§ DO THIS
Retype the lines starting with the line containing "Tick the February row checkbox" and going on through the line containing "(x=39, y=597)", exactly as they appear.
** BEGIN DATA PROVIDED **
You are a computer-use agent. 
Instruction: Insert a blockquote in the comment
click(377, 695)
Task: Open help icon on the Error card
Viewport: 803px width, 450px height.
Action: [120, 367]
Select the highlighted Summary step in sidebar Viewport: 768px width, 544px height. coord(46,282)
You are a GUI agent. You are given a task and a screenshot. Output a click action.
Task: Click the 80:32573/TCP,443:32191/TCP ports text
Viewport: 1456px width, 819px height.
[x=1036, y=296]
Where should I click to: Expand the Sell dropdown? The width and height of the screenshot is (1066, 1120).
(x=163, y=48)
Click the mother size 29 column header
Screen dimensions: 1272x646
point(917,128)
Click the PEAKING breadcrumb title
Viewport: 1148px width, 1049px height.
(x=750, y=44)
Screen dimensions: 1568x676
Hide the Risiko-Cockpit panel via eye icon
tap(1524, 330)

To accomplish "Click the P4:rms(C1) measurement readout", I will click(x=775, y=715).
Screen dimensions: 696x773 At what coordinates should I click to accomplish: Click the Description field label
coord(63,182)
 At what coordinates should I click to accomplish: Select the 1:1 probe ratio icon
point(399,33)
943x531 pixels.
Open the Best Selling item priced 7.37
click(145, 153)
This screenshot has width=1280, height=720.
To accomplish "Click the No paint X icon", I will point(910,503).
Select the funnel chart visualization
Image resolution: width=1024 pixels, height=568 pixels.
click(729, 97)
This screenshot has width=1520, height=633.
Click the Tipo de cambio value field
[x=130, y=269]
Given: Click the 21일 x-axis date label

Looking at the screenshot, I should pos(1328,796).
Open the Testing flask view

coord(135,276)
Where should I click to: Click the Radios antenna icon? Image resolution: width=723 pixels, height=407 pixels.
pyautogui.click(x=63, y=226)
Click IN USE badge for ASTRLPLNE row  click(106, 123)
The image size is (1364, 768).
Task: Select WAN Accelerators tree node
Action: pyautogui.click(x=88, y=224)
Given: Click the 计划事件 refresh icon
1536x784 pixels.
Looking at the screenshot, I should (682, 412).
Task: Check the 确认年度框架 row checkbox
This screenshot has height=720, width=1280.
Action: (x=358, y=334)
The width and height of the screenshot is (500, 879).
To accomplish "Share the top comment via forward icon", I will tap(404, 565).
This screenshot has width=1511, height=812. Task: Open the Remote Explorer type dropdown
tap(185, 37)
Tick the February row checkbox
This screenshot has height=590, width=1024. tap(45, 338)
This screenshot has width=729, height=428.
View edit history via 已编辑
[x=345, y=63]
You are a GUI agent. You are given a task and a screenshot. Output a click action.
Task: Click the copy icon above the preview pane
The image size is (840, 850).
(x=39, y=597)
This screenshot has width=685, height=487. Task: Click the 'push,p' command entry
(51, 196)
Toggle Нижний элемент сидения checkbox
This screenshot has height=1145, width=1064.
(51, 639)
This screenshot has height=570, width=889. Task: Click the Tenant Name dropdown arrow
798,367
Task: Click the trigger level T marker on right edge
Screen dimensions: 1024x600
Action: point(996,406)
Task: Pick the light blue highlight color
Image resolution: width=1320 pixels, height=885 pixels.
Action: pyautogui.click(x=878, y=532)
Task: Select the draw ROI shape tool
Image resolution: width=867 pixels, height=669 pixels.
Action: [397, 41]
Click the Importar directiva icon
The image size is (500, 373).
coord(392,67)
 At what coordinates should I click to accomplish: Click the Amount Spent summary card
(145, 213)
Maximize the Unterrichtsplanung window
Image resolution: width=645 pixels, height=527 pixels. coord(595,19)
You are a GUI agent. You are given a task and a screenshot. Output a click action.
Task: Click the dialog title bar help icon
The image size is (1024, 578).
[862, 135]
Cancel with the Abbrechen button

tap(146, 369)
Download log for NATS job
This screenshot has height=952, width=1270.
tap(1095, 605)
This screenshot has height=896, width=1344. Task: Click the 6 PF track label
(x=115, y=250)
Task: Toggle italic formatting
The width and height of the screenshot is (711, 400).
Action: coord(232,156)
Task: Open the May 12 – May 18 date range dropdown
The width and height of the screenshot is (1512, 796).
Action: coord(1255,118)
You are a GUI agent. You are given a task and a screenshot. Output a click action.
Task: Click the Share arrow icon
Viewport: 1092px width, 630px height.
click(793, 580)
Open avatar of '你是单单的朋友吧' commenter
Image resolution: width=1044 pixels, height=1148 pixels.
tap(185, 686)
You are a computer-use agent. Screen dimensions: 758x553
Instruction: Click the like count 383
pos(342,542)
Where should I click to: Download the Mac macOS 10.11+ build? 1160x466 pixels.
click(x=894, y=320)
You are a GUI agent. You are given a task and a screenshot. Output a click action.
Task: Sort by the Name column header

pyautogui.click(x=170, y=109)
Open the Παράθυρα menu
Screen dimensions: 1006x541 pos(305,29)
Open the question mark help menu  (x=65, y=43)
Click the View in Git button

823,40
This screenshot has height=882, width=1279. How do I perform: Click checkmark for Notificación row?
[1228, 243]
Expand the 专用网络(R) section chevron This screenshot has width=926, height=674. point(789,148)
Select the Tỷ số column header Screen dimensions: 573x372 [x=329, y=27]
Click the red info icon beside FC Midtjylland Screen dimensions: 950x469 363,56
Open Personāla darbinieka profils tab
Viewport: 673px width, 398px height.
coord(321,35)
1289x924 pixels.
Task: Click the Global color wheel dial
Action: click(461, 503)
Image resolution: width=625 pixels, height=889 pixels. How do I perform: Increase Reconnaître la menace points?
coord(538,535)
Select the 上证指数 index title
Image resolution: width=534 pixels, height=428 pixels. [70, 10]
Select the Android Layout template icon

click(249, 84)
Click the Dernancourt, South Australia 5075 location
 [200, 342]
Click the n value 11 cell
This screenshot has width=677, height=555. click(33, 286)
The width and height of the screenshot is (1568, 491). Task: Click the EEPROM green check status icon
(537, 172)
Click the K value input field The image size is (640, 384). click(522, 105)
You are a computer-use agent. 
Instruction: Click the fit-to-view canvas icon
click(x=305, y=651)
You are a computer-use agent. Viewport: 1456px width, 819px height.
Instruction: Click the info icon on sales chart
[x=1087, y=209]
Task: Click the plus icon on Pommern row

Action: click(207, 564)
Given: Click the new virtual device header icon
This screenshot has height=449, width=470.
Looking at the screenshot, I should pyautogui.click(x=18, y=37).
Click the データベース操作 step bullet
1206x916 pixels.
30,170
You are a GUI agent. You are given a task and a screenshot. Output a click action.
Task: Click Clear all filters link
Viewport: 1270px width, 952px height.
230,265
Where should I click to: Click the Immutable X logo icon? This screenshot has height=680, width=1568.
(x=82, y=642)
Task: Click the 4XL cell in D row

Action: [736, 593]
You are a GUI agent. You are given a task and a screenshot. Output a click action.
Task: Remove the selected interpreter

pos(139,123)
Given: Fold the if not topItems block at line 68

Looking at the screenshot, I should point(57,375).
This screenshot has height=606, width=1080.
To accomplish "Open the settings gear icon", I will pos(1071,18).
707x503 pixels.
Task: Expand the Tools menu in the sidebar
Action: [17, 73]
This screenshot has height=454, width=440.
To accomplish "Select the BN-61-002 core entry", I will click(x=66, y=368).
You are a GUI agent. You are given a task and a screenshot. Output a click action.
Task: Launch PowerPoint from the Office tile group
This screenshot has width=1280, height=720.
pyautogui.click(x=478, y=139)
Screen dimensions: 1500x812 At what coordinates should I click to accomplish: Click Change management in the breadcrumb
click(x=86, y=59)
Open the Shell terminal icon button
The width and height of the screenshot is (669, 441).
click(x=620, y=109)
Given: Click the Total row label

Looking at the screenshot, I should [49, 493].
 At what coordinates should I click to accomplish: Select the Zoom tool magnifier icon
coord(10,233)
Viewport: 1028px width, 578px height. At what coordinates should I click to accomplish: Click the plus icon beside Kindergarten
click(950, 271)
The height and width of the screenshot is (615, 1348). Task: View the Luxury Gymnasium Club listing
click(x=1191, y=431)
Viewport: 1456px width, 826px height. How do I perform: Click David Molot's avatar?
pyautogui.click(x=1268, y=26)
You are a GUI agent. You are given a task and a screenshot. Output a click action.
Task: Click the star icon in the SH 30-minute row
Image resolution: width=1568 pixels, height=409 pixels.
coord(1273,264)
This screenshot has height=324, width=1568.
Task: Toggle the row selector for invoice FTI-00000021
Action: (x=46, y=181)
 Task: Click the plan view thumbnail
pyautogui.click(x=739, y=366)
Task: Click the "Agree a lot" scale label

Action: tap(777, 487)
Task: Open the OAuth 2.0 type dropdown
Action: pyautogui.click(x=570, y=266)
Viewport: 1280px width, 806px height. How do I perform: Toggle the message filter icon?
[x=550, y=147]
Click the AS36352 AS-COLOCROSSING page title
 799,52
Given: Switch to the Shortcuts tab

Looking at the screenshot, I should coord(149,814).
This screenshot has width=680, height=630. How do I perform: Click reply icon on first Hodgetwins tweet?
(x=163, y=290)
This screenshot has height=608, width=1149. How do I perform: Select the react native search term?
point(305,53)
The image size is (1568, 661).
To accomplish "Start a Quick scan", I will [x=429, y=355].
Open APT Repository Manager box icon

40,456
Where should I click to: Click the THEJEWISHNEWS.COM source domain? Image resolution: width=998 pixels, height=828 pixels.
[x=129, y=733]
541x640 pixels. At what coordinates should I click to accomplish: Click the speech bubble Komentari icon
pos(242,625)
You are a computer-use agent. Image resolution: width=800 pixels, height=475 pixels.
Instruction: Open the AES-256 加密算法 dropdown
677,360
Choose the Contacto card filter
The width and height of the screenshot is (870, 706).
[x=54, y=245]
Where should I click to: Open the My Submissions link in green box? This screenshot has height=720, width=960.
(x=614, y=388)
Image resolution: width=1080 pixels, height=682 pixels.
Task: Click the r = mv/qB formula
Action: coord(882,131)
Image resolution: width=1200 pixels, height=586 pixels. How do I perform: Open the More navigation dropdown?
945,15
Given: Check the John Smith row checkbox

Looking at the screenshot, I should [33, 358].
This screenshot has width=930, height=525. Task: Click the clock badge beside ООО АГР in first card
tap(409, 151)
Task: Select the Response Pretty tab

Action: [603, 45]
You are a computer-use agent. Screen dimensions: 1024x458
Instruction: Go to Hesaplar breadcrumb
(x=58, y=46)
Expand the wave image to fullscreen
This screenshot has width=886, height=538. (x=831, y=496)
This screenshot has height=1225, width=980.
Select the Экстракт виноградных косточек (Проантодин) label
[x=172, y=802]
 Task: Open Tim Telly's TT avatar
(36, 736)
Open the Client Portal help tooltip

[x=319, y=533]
** END DATA PROVIDED **
§ EXERCISE ANSWER
Tick the February row checkbox
This screenshot has height=590, width=1024. tap(45, 338)
This screenshot has width=729, height=428.
View edit history via 已编辑
[x=345, y=63]
You are a GUI agent. You are given a task and a screenshot. Output a click action.
Task: Click the copy icon above the preview pane
The image size is (840, 850).
(x=39, y=597)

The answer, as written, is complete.